Rewrite every line of the records below in full, requests included, raising each coordinate value in the answers by 86.

[Saved data entries]
- - -

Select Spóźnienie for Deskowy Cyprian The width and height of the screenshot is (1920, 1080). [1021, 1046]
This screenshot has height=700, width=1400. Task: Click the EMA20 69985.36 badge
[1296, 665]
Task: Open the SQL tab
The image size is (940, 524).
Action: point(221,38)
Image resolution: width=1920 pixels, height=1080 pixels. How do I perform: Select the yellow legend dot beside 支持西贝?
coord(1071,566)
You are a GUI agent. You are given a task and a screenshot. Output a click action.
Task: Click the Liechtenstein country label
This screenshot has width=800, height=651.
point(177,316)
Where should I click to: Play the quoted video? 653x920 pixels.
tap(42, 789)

- - -

TASK ANSWER ▸
Select Spóźnienie for Deskowy Cyprian The width and height of the screenshot is (1920, 1080). [1107, 1132]
This screenshot has height=700, width=1400. Task: Click the EMA20 69985.36 badge
[1382, 751]
Task: Open the SQL tab
The image size is (940, 524).
Action: point(307,124)
Image resolution: width=1920 pixels, height=1080 pixels. How do I perform: Select the yellow legend dot beside 支持西贝?
coord(1157,652)
You are a GUI agent. You are given a task and a screenshot. Output a click action.
Task: Click the Liechtenstein country label
This screenshot has width=800, height=651.
point(263,402)
Where should I click to: Play the quoted video? 653x920 pixels.
tap(128, 875)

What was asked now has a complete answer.